The existing formula, which skews 80% of much of Homes England’s funding to the one-fifth of local authorities with the most severe housing pressures, is “daft”, says Lloyd: “Everyone knows and the sooner that goes and we can a have a sensible approach the better.”
Harrison agrees: “I would hope that there is a commitment to level up and an opportunity to review the metrics they use.”
How high-priority is housing?
Much depends on whether the government sees housing as a priority, says Douglas, who is now group chief executive of housing and regeneration consultancy Aquila.
The government’s focus so far appears to have been on infrastructure projects, like roads and railways, which may prompt concerns that housing spending could be sidelined.
The political problem is that projects such as the showpiece Northern Powerhouse Rail scheme take longer than a single term of parliament to show results, says Lloyd.
“Transport infrastructure will take many decades to show an effect but housing, and more broadly placemaking, is something that can make a difference sooner.”
The case for housing investment will though have to be made within an economic development context, says Douglas: “The only way for housing to get traction will be to frame it as an economic issue.”
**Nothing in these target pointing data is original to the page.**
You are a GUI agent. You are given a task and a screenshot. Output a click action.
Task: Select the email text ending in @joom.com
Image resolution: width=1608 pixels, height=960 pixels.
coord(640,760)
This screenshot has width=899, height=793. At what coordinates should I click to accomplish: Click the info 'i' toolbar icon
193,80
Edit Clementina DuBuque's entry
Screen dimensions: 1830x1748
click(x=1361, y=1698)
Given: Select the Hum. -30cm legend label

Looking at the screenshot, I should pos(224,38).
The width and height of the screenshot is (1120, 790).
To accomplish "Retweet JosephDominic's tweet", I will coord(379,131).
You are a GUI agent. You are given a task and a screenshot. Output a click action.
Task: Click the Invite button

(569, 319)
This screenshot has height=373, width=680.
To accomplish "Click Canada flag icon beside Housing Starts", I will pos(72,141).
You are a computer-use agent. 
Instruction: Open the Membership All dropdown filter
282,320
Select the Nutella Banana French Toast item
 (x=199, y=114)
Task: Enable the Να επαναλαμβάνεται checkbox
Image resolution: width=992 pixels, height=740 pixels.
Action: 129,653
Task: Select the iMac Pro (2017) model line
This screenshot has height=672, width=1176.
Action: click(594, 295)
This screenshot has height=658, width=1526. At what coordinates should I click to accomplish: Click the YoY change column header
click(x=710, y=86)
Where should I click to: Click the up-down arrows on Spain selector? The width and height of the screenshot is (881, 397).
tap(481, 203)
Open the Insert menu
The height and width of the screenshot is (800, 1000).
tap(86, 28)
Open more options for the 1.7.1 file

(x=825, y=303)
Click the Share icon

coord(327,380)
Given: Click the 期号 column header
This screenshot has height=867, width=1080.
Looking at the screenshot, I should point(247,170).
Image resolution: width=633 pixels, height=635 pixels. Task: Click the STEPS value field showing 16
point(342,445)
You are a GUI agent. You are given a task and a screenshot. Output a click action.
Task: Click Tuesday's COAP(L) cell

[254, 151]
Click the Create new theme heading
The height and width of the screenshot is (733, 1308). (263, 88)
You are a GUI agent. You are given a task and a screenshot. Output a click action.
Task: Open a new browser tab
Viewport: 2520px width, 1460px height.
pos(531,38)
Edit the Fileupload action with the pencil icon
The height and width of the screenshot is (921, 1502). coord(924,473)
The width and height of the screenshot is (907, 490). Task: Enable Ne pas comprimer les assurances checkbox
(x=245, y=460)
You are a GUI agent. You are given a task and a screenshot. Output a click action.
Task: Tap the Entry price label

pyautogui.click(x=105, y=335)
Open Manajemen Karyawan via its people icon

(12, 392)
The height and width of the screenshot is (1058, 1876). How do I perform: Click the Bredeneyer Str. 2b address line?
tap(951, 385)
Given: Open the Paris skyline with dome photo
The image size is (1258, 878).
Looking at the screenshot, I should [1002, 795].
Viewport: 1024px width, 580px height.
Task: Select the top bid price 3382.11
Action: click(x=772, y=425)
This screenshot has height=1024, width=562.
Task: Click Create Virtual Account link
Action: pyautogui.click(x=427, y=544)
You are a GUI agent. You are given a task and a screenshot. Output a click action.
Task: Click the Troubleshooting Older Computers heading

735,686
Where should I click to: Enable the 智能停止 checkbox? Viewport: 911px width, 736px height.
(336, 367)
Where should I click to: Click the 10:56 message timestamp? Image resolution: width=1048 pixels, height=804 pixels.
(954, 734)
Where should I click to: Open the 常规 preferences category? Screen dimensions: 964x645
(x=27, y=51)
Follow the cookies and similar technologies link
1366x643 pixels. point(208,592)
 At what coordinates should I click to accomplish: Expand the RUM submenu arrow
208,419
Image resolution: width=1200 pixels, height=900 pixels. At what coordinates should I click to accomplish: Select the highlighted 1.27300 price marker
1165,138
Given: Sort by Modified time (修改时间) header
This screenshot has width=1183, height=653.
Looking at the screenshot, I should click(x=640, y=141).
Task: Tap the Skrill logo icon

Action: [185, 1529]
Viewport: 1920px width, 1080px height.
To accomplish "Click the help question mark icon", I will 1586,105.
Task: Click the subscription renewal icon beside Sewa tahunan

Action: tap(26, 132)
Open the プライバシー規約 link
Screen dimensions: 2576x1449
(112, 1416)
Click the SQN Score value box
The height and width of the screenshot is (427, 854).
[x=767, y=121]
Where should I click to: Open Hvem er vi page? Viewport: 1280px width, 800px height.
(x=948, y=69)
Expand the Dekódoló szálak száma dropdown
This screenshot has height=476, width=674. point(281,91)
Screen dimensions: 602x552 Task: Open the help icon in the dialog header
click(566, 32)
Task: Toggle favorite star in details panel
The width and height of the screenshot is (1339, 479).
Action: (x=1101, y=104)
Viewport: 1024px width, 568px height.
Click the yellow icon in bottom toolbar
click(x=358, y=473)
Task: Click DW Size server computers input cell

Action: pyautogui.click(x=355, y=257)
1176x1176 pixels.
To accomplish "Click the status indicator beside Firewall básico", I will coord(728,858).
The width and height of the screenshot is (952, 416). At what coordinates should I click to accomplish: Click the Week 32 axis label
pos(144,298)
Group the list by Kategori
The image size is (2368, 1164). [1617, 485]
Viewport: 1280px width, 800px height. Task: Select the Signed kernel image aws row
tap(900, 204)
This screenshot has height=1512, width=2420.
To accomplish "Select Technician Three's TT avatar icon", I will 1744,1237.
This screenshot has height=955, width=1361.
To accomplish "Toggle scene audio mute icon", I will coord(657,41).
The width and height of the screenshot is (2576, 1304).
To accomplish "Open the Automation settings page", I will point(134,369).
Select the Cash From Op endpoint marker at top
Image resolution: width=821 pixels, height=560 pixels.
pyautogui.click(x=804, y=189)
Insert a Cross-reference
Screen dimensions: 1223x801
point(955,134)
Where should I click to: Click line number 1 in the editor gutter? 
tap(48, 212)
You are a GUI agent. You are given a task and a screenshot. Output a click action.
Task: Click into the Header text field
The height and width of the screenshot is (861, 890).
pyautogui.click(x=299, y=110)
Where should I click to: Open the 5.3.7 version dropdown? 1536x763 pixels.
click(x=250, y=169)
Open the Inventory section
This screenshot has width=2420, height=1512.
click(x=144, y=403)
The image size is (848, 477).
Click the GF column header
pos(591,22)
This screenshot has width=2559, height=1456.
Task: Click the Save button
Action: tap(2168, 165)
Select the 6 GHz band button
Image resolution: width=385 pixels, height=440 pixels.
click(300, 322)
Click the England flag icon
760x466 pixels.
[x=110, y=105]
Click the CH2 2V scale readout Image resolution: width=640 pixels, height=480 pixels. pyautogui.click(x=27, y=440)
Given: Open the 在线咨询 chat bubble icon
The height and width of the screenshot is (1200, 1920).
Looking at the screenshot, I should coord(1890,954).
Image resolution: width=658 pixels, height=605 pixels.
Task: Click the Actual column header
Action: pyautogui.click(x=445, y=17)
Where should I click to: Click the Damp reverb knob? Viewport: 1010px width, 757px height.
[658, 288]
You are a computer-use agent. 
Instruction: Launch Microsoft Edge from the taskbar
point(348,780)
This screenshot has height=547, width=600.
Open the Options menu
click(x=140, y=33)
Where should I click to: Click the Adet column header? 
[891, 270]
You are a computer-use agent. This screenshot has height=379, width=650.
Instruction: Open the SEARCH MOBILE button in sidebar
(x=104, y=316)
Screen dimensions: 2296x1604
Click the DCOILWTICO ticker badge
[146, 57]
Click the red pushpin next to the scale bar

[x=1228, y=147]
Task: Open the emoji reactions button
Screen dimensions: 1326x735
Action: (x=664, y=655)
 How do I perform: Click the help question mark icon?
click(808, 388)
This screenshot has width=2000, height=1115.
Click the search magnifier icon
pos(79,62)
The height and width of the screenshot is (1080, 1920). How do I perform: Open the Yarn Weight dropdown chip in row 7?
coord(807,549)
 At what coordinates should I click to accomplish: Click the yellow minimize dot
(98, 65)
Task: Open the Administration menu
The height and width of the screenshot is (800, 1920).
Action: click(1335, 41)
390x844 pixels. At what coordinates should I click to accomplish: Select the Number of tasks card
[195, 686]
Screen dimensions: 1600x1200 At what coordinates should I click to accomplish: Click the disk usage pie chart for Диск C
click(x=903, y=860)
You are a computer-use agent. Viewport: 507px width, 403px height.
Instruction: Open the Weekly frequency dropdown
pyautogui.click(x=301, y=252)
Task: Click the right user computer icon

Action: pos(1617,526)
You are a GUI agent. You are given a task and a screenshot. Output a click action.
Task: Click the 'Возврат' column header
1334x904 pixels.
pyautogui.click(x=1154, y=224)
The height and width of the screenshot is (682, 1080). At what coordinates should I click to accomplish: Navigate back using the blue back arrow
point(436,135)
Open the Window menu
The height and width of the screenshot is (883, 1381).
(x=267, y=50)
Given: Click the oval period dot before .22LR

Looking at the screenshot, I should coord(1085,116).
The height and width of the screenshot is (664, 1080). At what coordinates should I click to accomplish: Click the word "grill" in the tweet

The Queen’s speech unveiled a new Single Housing Infrastructure Fund, which earmarks £10bn for facilities like roads and surgeries that are required to support the delivery of new homes.
For how this could work, Douglas points to the Housing Zones introduced during Johnson’s time as London mayor, where homes investment paid for infrastructure and social facilities such as schools, with the aim of stimulating private sector development.
This approach could tie in with greater devolution, new thinking on which is due to be fleshed out in a new white paper that was flagged up in the background briefing to the Queen’s Speech.
Henri Murison, director of the Northern Powerhouse Partnership, expects to see new devolution deals, like that already in place for Greater Manchester, laid out in Cumbria, Cheshire and even West Yorkshire, where the process stalled years ago due to infighting between the city-region’s local authorities.
There is no reason why housing funding should not be devolved to these areas, given that the precedent to do so has already been set in Greater Manchester’s pathfinding devolution deal, he says.
Large chunks of central government spending should be devolved so that areas such as the Leeds city region can make decisions about what is best for stimulating development.
Laying on a tram line rather than pumping money into remediating a contaminated brownfield site, for example, could raise land values, which in turn would make it worthwhile for developers to carry out the clean-up work themselves, Murison says. “Government shouldn’t really mind whether money is being spent on housing or transport,” he adds.
“In the long term, housing needs to be integrated with wider economic development, so combined authorities should be able to spend their funding a lot more flexibly.”
Those involved in housing should not be afraid of such a shift, with the condition that money is only devolved to areas willing to produce a spatial framework that will provide a city-regional context for investment, he says.
And new housing in towns and cities, around the mooted new Northern Powerhouse Rail stations such as Bradford and Goldthorpe, will be needed in order to help justify investment in the project.
“This stops housing being a Cinderella that requires special treatment and it becomes a core part of economic placemaking,” says Murison.
However, many of the areas won by the Tories have been in long-term decline for generations. Reversing this, while tackling the housing crisis and the myriad other challenges that Brexit has yet to throw up, will require more than a big parliamentary majority.